Web Application Vulnerability Scanners

In a previous article, I discussed how to set up ModSecurity for Apache 2.4 on Amazon Linux AMI to protect web applications against exploits and abuses.  Having set up ModSecurity myself for my own web application recently, I was curious how my ModSecurity firewall would protect against publicly available hacking tools out there.  I was in for a learning curve as I learned about what's out there.

IMPORTANT:  The scanning tools introduced below may choke your web application with heavy traffic so proceed with caution and permission!

Kali Linux

So what's the easiest way for a layman to start?  I discovered the path with least resistance is to download Kali Linux.  Kali is a freely distributed Debian-based Linux system pre-loaded with many vulnerability scanners and hacking tools which are what I was after.  Since I already use VirtualBox, the quickest way to get it up and running is to download the Kali Linux virtual box image from:

https://www.offensive-security.com/kali-linux-vmware-virtualbox-image-download/

The image is about 2 GB so be patient.  If you prefer the Kali Linux ISO image instead, it's also available at:

https://www.kali.org/downloads/

Once you have downloaded the VirtualBox image, you can create a new virtual machine in VirtualBox by going to File > Import Appliance.  It took a few minutes to create the virtual machine, for example, on a Mac Pro.

Now, launch the new virtual machine and log in as root.  The default root password is "toor".  There are many tools to choose from.  Here's a screenshot of what's under the Application menu.

Nikto

One of the scanning tools under Application > Vulnerability Analysis is Nikto.  From the official website:

"Nikto is an Open Source (GPL) web server scanner which performs comprehensive tests against web servers for multiple items, including over 6700 potentially dangerous files/programs, checks for outdated versions of over 1250 servers, and version specific problems on over 270 servers. It also checks for server configuration items such as the presence of multiple index files, HTTP server options, and will attempt to identify installed web servers and software. Scan items and plugins are frequently updated and can be automatically updated."

For usage information, please refer to the Nikto official website at https://cirt.net/nikto2-docs/

The command to start a Nikto scan is nikto -h www.my_website123.com.  While scanning, Nikto reports potential vulnerabilities to the command console as they are found:

- Nikto v2.1.6
---------------------------------------------------------------------------
+ Target IP:          X.X.X.X
+ Target Hostname:    www.my_website123.com
+ Target Port:        80
+ Start Time:         2016-05-17 12:27:25 (GMT-4)
---------------------------------------------------------------------------
+ Server: Apache
+ Retrieved x-powered-by header: PHP/4.1.1
+ The anti-clickjacking X-Frame-Options header is not present.
+ The X-XSS-Protection header is not defined. This header can hint to the user agent to protect against some forms of XSS
+ The X-Content-Type-Options header is not set. This could allow the user agent to render the content of the site in a different fashion to the MIME type

Different scanners may discover new problems other scanners have not reported so you should try to run a few of them.  It's also very likely that some of the reported problems are false positives or not exploitable by hackers so don't panic.

OpenVAS

There are also other scanners not bundled with Kali Linux   One of them is OpenVAS.  To install OpenVAS on Kali Linux, please refer to:

https://www.kali.org/penetration-testing/openvas-vulnerability-scanning

If your scan finish quickly (<1 minute) and returns without any problems found, chances are your server isn't responding to ICMP requests instead of being absence of vulnerabilities.  You should set "Alive Test" to "Consider Alive" for your scan target.

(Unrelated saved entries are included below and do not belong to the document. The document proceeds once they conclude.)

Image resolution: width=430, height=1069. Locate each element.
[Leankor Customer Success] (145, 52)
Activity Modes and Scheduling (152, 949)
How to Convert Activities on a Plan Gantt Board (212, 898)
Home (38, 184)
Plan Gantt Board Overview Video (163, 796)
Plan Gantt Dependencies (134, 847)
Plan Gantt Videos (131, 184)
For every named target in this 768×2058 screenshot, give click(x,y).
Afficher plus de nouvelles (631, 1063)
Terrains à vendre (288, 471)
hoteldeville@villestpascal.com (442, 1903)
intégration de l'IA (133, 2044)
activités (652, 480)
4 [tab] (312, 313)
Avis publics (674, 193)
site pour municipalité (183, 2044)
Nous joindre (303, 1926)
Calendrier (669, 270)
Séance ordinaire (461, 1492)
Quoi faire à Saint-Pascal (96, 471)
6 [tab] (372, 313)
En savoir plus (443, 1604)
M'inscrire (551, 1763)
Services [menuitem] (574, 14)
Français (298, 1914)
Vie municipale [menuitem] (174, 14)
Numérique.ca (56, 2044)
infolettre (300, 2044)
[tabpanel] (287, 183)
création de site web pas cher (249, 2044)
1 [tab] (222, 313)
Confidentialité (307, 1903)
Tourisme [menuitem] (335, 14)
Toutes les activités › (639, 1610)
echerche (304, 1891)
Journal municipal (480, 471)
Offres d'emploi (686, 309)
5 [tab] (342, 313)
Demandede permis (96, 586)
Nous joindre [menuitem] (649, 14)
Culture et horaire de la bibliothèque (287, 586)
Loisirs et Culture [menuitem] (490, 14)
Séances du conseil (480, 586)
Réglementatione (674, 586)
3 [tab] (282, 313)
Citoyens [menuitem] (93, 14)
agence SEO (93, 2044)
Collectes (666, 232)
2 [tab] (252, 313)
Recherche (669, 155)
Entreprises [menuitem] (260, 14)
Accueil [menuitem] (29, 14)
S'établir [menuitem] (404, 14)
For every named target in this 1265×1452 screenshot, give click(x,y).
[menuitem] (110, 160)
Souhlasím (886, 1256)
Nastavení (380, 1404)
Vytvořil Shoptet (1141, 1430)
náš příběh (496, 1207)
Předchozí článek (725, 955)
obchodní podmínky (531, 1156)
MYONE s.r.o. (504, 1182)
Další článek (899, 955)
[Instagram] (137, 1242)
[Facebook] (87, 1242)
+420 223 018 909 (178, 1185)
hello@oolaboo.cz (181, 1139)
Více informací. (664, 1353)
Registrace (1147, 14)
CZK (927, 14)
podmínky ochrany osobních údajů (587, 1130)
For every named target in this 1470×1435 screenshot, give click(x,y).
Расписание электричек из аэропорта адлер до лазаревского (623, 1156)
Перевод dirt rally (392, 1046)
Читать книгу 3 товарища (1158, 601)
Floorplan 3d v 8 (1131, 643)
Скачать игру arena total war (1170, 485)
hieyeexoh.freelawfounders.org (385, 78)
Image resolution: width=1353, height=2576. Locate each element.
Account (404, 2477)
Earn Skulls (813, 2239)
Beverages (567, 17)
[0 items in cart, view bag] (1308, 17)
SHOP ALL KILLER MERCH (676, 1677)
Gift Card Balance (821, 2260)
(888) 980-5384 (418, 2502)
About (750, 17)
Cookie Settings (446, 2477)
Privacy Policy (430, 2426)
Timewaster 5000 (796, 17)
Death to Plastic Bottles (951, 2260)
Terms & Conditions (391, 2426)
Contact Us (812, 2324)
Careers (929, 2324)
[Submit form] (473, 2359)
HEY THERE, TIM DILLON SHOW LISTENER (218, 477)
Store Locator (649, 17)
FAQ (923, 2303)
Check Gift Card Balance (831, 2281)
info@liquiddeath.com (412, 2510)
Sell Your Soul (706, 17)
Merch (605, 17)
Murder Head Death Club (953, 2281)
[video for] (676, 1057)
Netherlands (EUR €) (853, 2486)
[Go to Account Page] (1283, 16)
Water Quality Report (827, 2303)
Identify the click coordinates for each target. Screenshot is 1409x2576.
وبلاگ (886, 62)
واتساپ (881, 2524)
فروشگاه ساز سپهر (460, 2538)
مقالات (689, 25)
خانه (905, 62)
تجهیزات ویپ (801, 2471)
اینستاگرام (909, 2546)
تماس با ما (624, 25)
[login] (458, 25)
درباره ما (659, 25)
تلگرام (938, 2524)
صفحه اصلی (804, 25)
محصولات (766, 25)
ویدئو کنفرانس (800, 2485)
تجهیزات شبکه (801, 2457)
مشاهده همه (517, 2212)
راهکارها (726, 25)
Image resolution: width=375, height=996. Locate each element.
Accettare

On the other hand, if your scan finish quickly (<1 minute) and returns with an "Internal Error" and you are using OpenVAS Manager 6.0.5, it's a bug.  Find out which version you have at the terminal by running

openvasmd --version

Then, check if the error log at /var/log/openvas/openvasmd.log shows:

md  main:WARNING:2016-05-17 19h06.25 UTC:26326: sql_prepare_internal: sqlite3_prepare failed: no such table: current_credentials

To fix this, manually add the missing table to the sqlite3 tasks.db file:

CREATE TABLE IF NOT EXISTS current_credentials (id INTEGER PRIMARY KEY, uuid text UNIQUE NOT NULL);

Other Tools

In addition to OpenVAS, there are also other scanners readily available to download and install. Some of the ones I have found are:

Arachni  -  apt-get install arachni
Vega  -  apt-get install vega

At the time of writing, Vega is packaged with a graphical user interface but not Arachni.  If you're trying Arachni, note that a scan may take a long time to finish (as in days or longer) because of its comprehensive nature but it's possible to optimize for faster scans.

Hopefully, this will get you started on securing your web application.  Cheers!